Heru nambahkan, perubahan landscape dari bisnis perbankan yang terus berubah dan dipercepat oleh pandemi COVID-19 membuat harapan masyarakat terhadap institusi keuangan ini juga berubah.

“Ini juga mendorong kita untuk membuat landasan yang kuat pada perbankan agar tetap bisa melayani masyarakat dan mencapai skala ekonomi yang diharapkan,” tuturnya.

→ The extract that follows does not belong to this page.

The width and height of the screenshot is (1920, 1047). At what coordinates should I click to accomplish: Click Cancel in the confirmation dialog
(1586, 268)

Lebih lanjut, Heru menilai jika industri perbankan di Tanah Air memiliki peran sentral dalam mendongkrak perekonomian. Pasalnya, sekitar lembaga intermediasi tersebut menyokong lebih dari separuh aktivitas bisnis keuangan di Tanah Air.

“Langkah ini juga akan membuat perbankan kita memberikan kontribusi yang maksimal, khususnya dengan memanfaatkan teknologi informasi,” tegasnya.

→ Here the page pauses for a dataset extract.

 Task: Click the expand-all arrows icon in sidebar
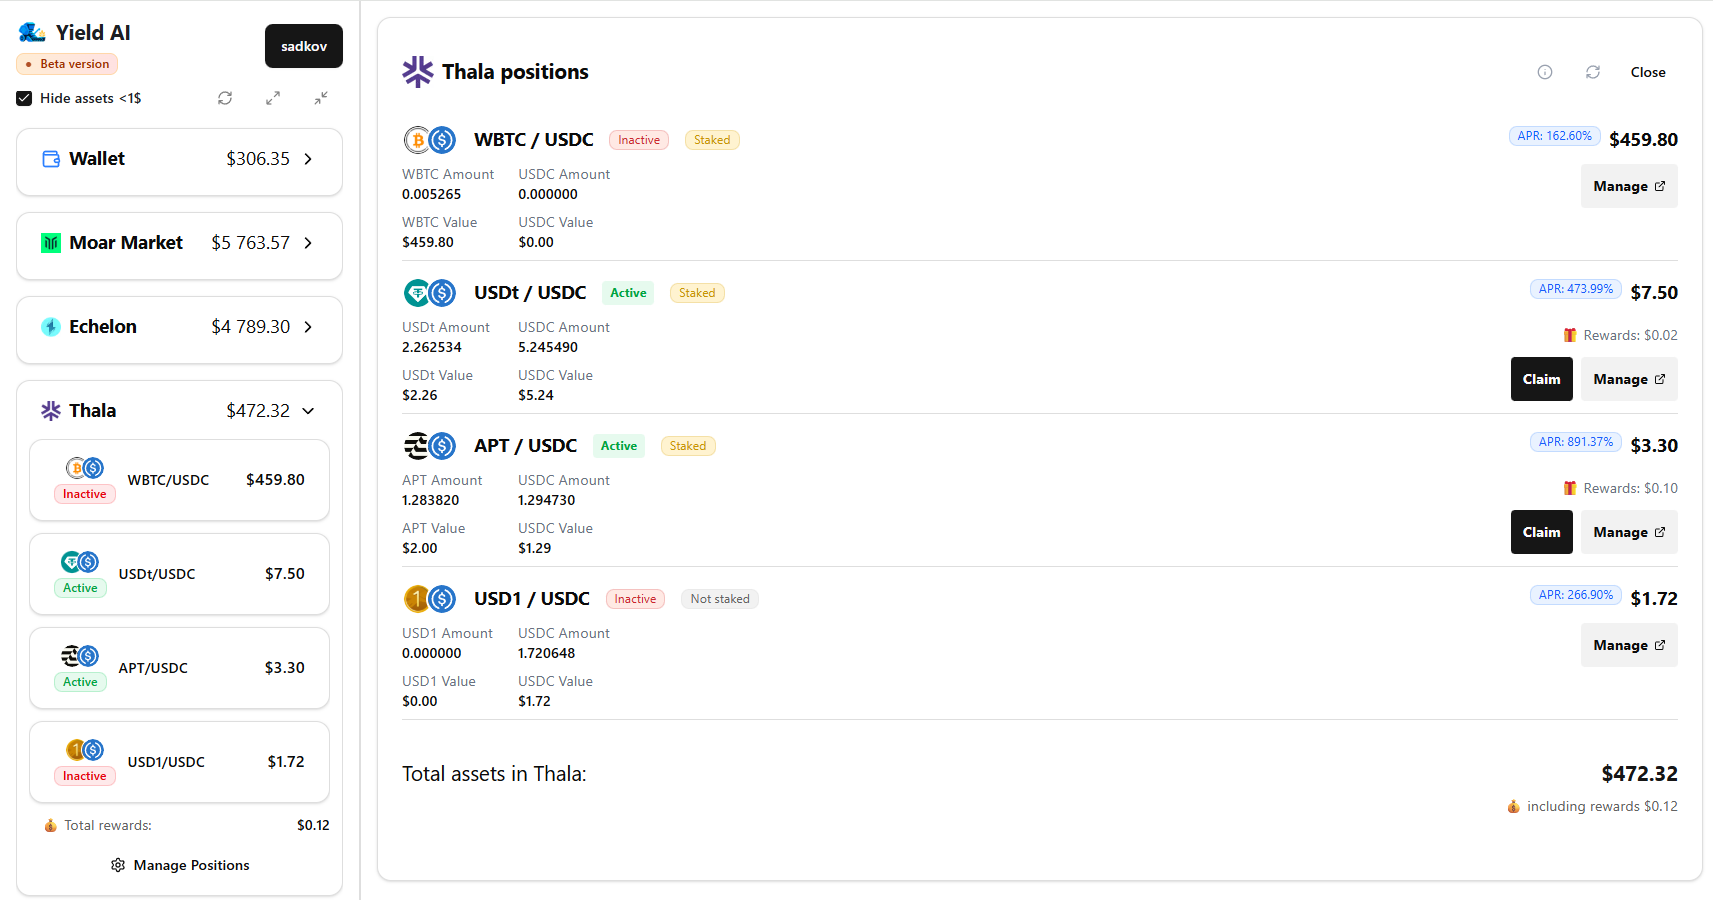[273, 98]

Untuk diketahui, lembaga pimpinan Wimboh Santoso itu baru saja merilis tiga aturan baru terkait lembaga perbankan nasional, yaitu POJK No. 12/POJK.03/2021 tentang Bank Umum, POJK No.13/POJK.03/2021 tentang Penyelenggaraan Produk Bank Umum.

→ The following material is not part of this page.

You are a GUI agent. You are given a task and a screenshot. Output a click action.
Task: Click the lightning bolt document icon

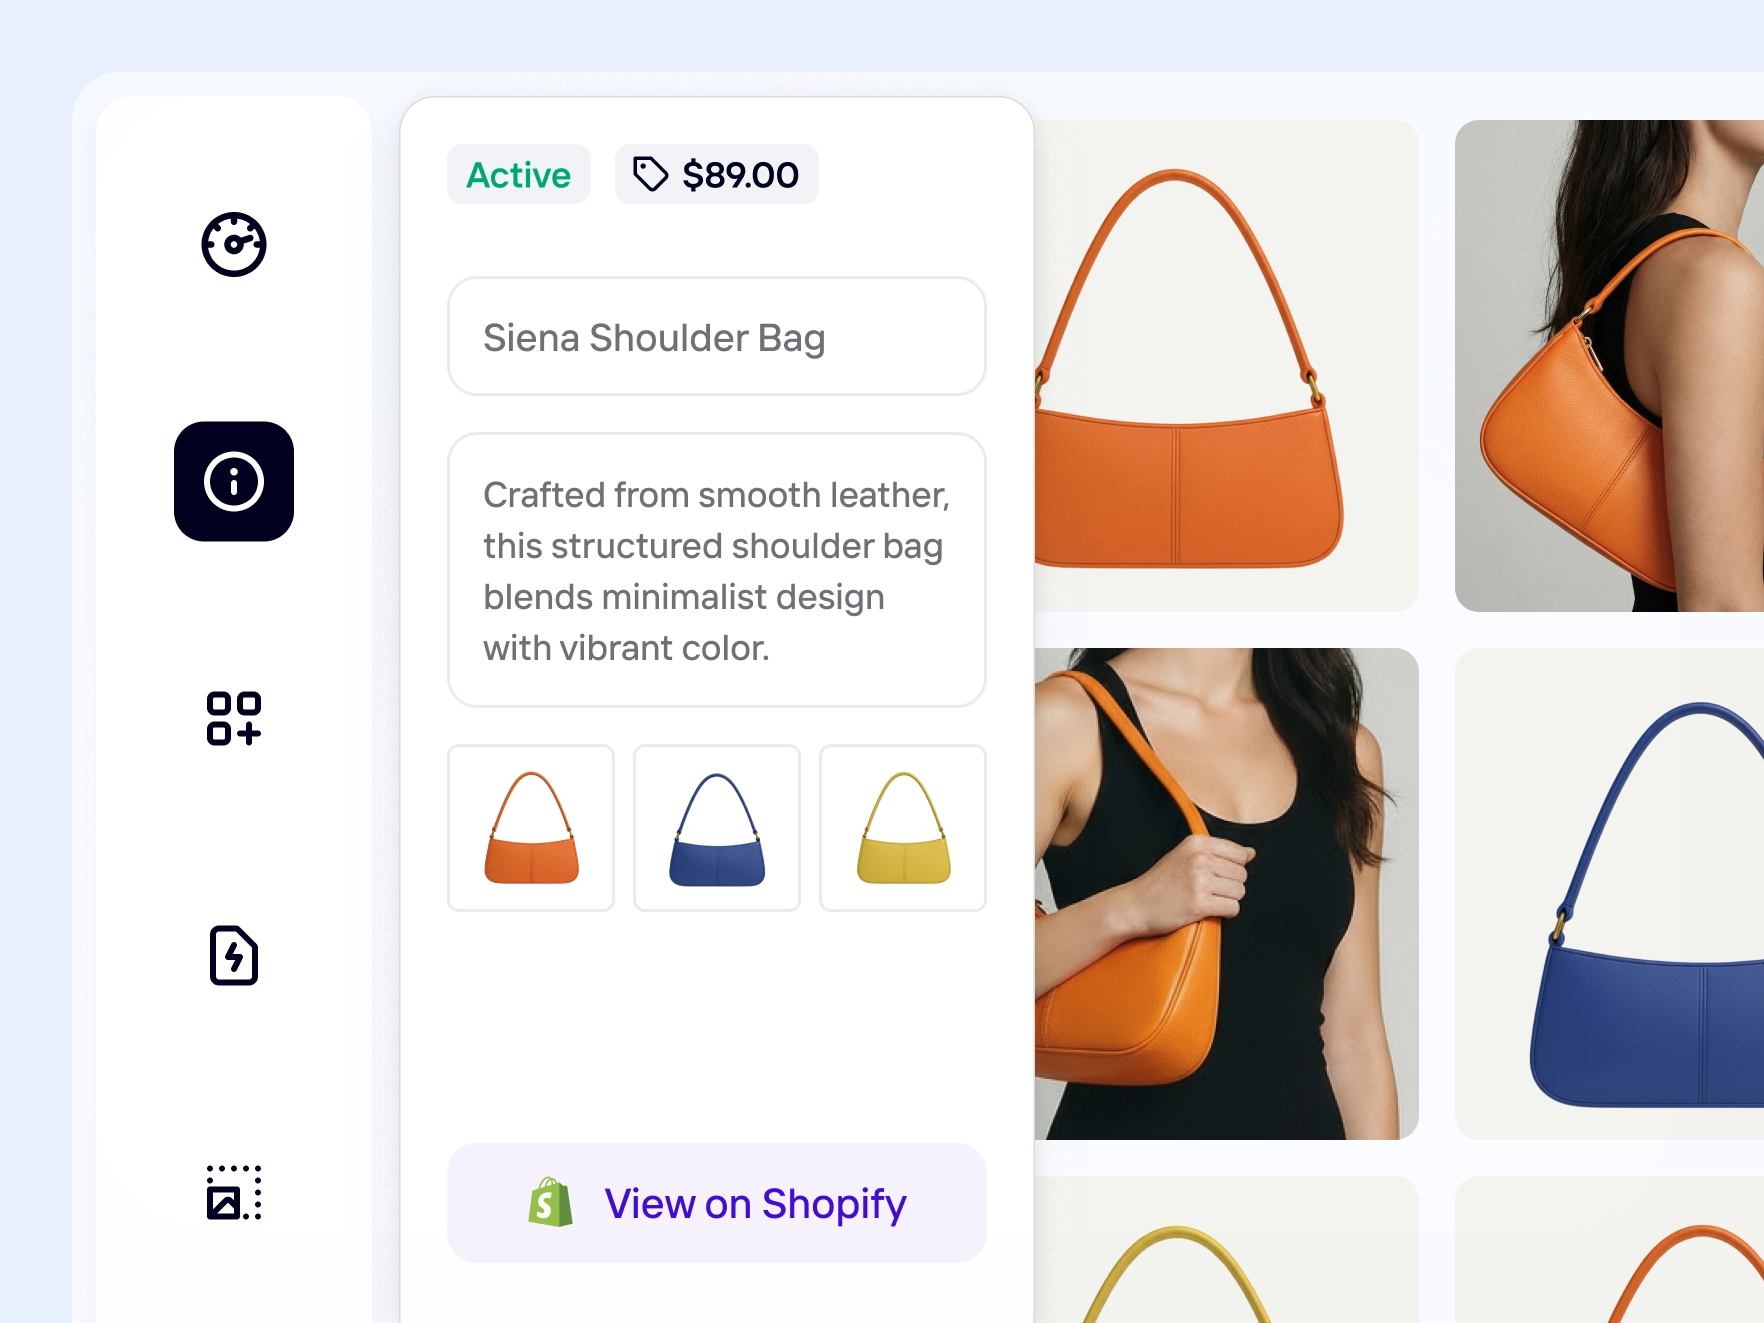(x=234, y=956)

Serta yang terakhir adalah POJK No.14/POJK.03/2021 tentang Perubahan POJK No. 34/POJK.03/2018 tentang Penilaian Kembali Pihak Utama Lembaga Jasa Keuangan.

Adapun, regulasi yang paling banyak membetot perhatian adalah terkait pembentukan bank digital dengan batasan modal minimum Rp10 triliun. Lalu, hal lain yang menjadi sorotan adalah soal Redefinisi pengelompokan bank umum dari BUKU (Bank Umum Kegiatan Usaha) menjadi KBMI (Kelompok Bank berdasarkan Modal Inti).

Disebutkan bahwa KBMI 1 adalah bank dengan modal inti Rp1 triliun-Rp6 triliun. Kemudian KBMI II Rp6 triliun-Rp14 triliun, KBMI III Rp14 triliun-Rp70 triliun, dan KBMI IV dengan modal inti di atas Rp70 triliun.

“Pengelompokan baru ini tidak dikaitkan dengan kegiatan usaha (produk/aktivitas) dan jaringan kantor bank tetapi digunakan untuk kepentingan pengaturan prudensial, keperluan statistik dan ketepatan pengelompokkan bank sesuai peer-nya,” kata dia.

“Secara umum, redefinisi pengelompokan bank bertujuan untuk mendukung terlaksananya implementasi pengaturan secara efektif dan pengawasan yang lebih efisien. Bank tidak diwajibkan untuk melakukan penyesuaian modal inti sesuai KBMI,” tutup Heru.